Antonio Ortuño
Más allá de la atención puntual del desastre provocado por Otis, queda claro que deben tomarse a futuro medidas suficientes para reforzar Acapulco y otras muchas áreas costeras susceptibles de recibir daños por huracanes, tormentas, marejadas y demás fenómenos
El desastre en Acapulco está a la vista. Su magnitud es tal que resulta una pérdida de tiempo exagerarlo o (sobre todo y como intentan algunos) disminuirlo. Las pérdidas humanas y los costos materiales calculados son enormes y eso que aún estamos lejos de tener una evaluación completa. Pero ya es posible adelantar que los daños son tan profundos que deberán pasar muchos meses o hasta años antes de que el puerto vuelva a compararse con lo que era antes de que el huracán Otis lo golpeara.
¿Qué hace una ciudad que vive del turismo si la infraestructura se deteriora o estropea, las fuentes de empleo colapsan y los visitantes, por necesidad, dejan de llegar? Estamos por verlo. Los turistas volverán, poco a poco, a sus lugares de origen. Pero para los habitantes de la bahía ha sobrevenido una época muy dura, como reflejan los reportes de escasez de agua y alimentos y los saqueos que se produjeron en diversos comercios, llevados a cabo lo mismo por gente desesperada que por aquellos que se aprovecharon del caos. Y eso es sólo el comienzo.
Los focos de la atención pública se han centrado rápidamente en dos aspectos. Por un lado, la tragedia en sí, los testimonios, reportes y crónicas. Por otro, y como resulta inevitable en un clima político tan polarizado como el de este país, las discusiones en torno a la actuación del Gobierno antes y después de Otis. Creo que, sin disminuir las responsabilidades a las que se tengan que enfrentar quienes están a cargo de las instituciones por lo que hicieron o dejaron de hacer, toca ver un poco más allá.
Queda claro que los habitantes de la ciudad son la prioridad, su atención y apoyo (y ya hay miles de mexicanos, de esa sociedad civil que tantos escalofríos le dan al Gobierno, movilizados como donantes de dinero, ropa, medicinas, alimentos y artículos de primera necesidad). Y luego de que pase la emergencia, tendrá que venir la reconstrucción, los créditos para los negocios, el esfuerzo para poner en pie a uno de los principales polos turísticos del país.

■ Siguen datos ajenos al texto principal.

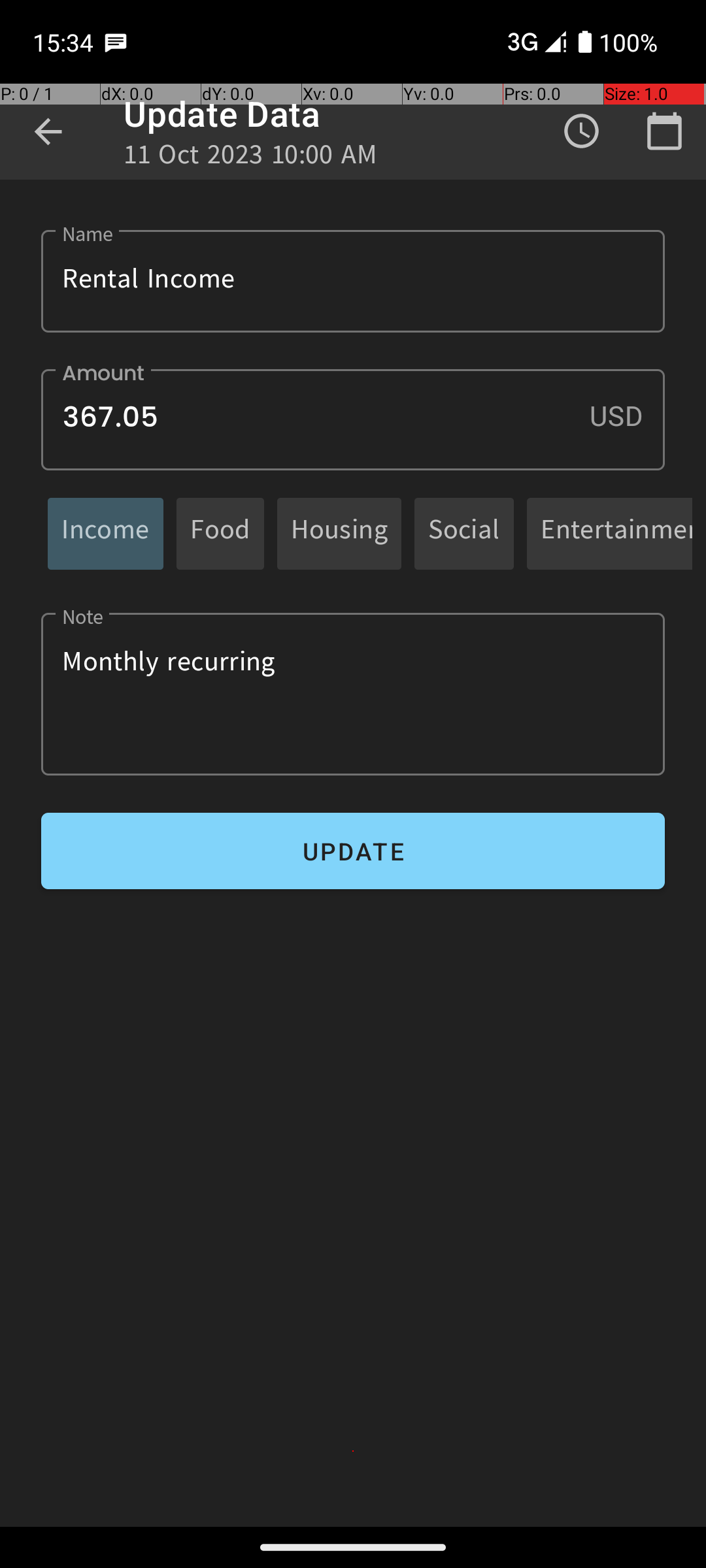
11 Oct 2023 10:00 AM Element type: android.widget.TextView (250, 157)
Rental Income Element type: android.widget.EditText (352, 280)
367.05 Element type: android.widget.EditText (352, 419)
Monthly recurring Element type: android.widget.EditText (352, 693)
Given the description of an element on the screen output the (x, y) to click on. 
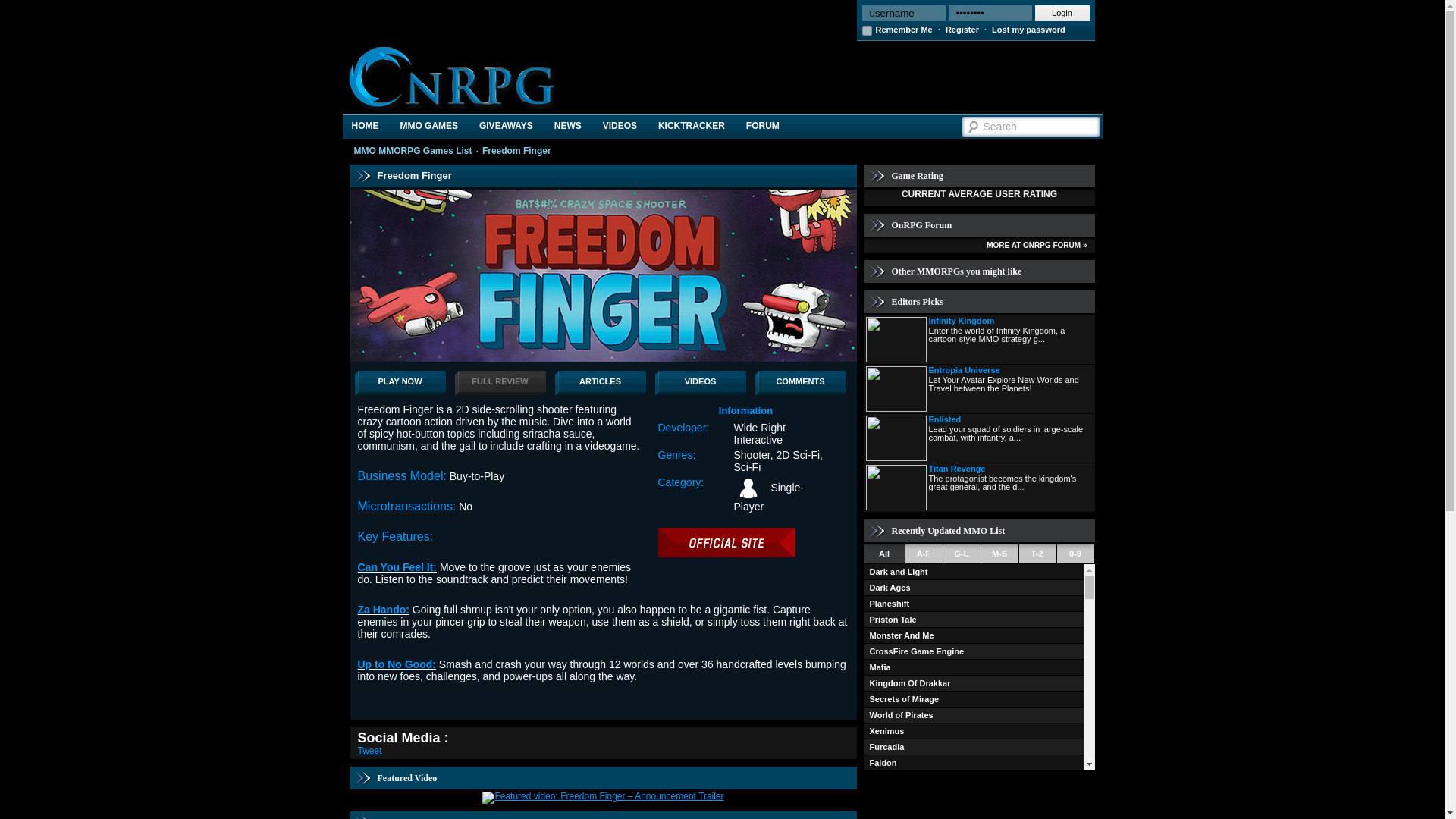
Kickstarter Games, News, and Updates (691, 125)
FULL REVIEW (500, 382)
ARTICLES (600, 382)
VIDEOS (700, 382)
Go to Freedom Finger. (516, 150)
KICKTRACKER (691, 125)
NEWS (567, 125)
Tweet (369, 750)
MMO GAMES (428, 125)
VIDEOS (620, 125)
Given the description of an element on the screen output the (x, y) to click on. 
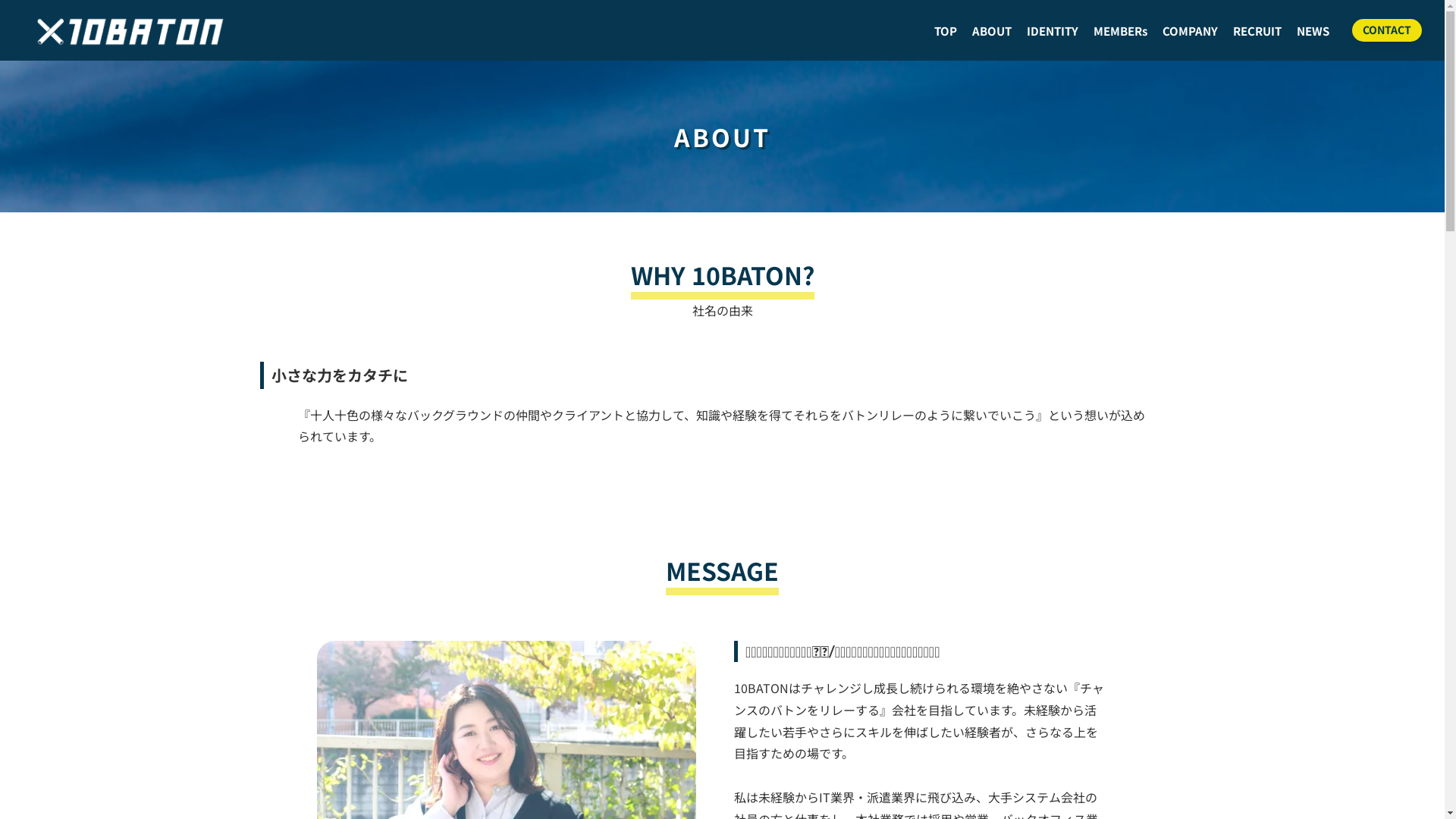
IDENTITY Element type: text (1052, 30)
COMPANY Element type: text (1189, 30)
RECRUIT Element type: text (1257, 30)
MEMBERs Element type: text (1119, 30)
NEWS Element type: text (1312, 30)
ABOUT Element type: text (991, 30)
TOP Element type: text (945, 30)
CONTACT Element type: text (1386, 29)
Given the description of an element on the screen output the (x, y) to click on. 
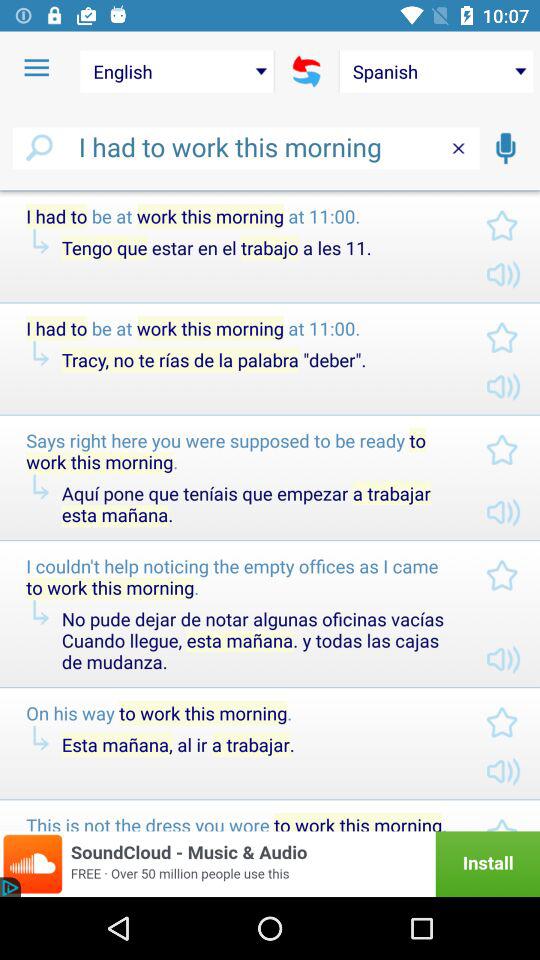
flip to the english (176, 71)
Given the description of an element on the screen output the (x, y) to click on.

Pero el hecho es que, más allá de la atención puntual del desastre provocado por Otis, queda claro que deben tomarse a futuro medidas suficientes para reforzar Acapulco y otras muchas áreas costeras susceptibles de recibir daños por huracanes, tormentas, marejadas y demás fenómenos. Aunque parte de la humanidad se afane en hacerse pato, el cambio climático es tan real que los huracanes de categoría 4 y 5 (entre los que se cuenta Otis) han aumentado en un 75% en los recientes cincuenta años.
México se encuentra entre dos océanos y amplias zonas de su territorio dan a las costas. El crecimiento en la frecuencia y la intensidad de los llamados súper huracanes, impulsada por el aumento en las temperaturas globales, representa un riesgo que debe tomarse muy en cuenta en las políticas públicas. Veracruz, Cancún, Playa del Carmen, Cozumel, Acapulco, Ixtapa, Manzanillo, Vallarta, Mazatlán, Los Cabos y muchos puertos más… No solo se trata solamente de centros de población muy importantes, sino de plazas económicas fundamentales.
Protegerlas en lo posible de los efectos devastadores de los desastres naturales debería formar parte de cualquier programa futuro de gobierno. No sólo con fondos para paliar los desastres (como el desaparecido y extrañado Fonden) sino con medidas concretas en la planeación, la edificación, la infraestructura, los reglamentos, los sistemas de alarma y los planes y protocolos de intervención, evacuación, logística, suministros de energía, comunicaciones, combustibles, alimentos, agua potable, medicamentos y demás.
Me temo que el poder de los huracanes nos hará recordar, una y otra vez, que esto es indispensable, y que el precio por encomendarse a los escapularios en vez de prevenir resultará, como ya vimos, demasiado alto.